Areas that Ancient Rome closely colonized such as Gaul (Francia), Iberia (Yspania) and, of course, Italia adhered to Latin regular construction so much more than languages of loosley occupied lands such as Britannia and Hibernia with adopted vocabulary but irregular usage. This begs the question how much German retains Latin given the spotty occupation attempts of tribal lands.
 
  • #5
Klystron said:
Dropped most declensions, also, Latin to English. In some sense English adopted Roman Latin with greatly simplified construction. Certainly, studying (modern) Latin helps build English vocabulary, if not grammar.

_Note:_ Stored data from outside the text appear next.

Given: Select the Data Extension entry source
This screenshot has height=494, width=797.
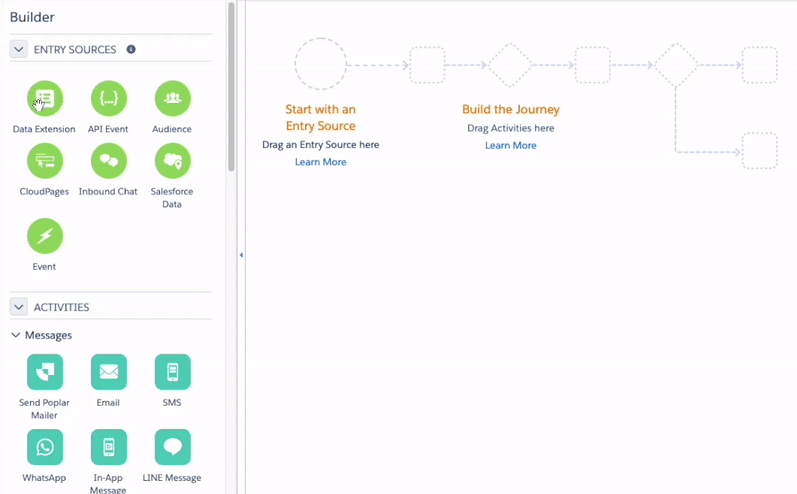Looking at the screenshot, I should pyautogui.click(x=44, y=99).
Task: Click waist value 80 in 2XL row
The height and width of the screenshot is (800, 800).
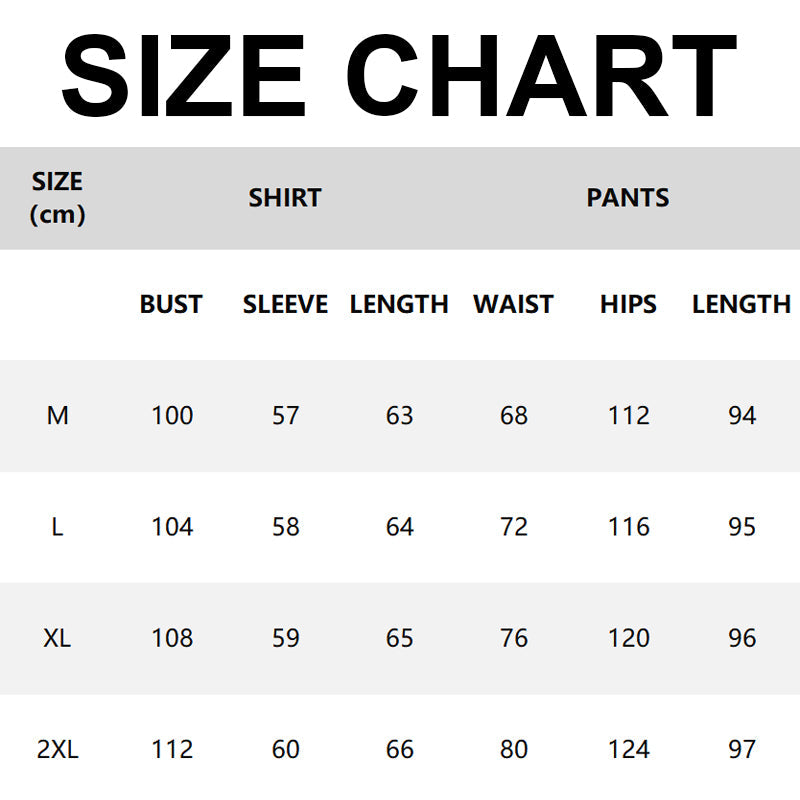Action: 514,749
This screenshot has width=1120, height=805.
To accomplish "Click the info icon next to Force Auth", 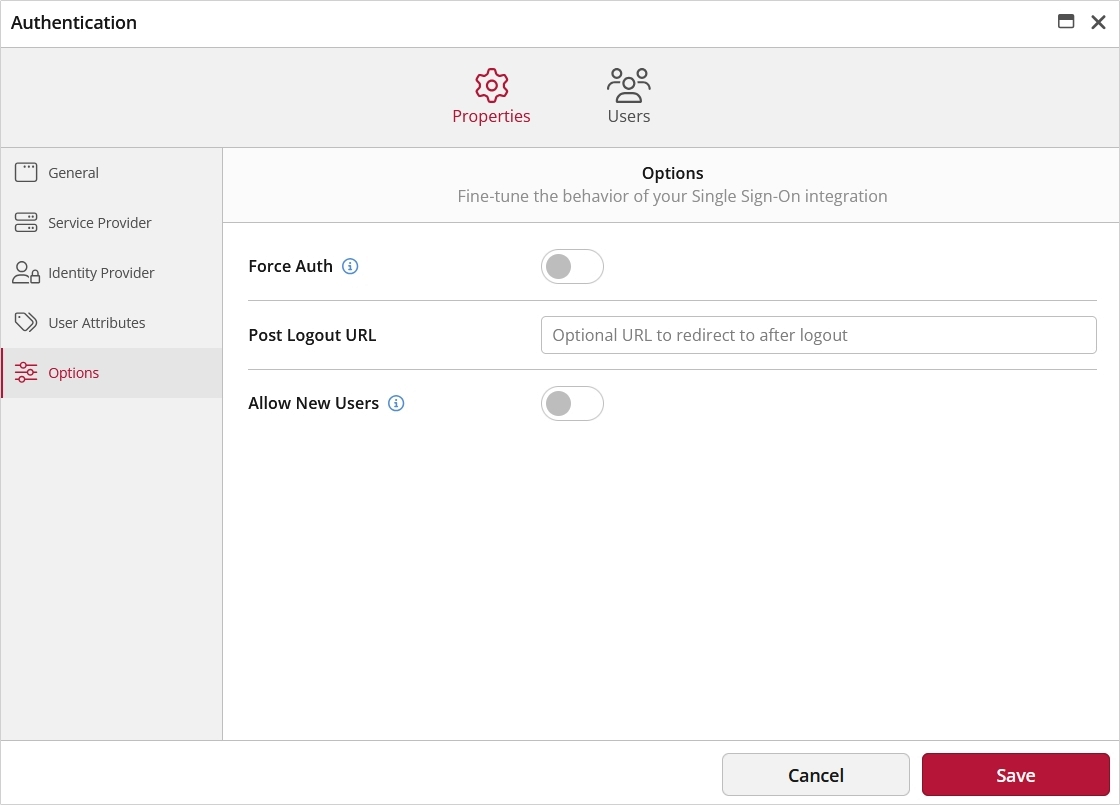I will coord(349,266).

Areas that Ancient Rome closely colonized such as Gaul (Francia), Iberia (Yspania) and, of course, Italia adhered to Latin regular construction so much more than languages of loosley occupied lands such as Britannia and Hibernia with adopted vocabulary but irregular usage. This begs the question how much German retains Latin given the spotty occupation attempts of tribal lands.
English borrows heavily from Latin but I wonder if it didn't break the language barrier until around when conversion happened and churches came to England (bringing Latin scholarship with them). Old English and Old Norse were relatively mutually intelligible when they were both spoken before conversion - they had both split from northern Germanic tribes relatively recently and had similar inflection and shared many root words - their runes were fairly similar. After conversion, and Latinization of Germanic languages, Old Norse split into Icelandic, Norwegian, Danish (and a couple others). Norwegian, Danish, Scots, and English (northern Germanic offspring languages) all sort of transitioned to systems that depend on word order instead of conjugation. English has already lost masculine/feminine case, Norwegian and Danish are in the process of losing it.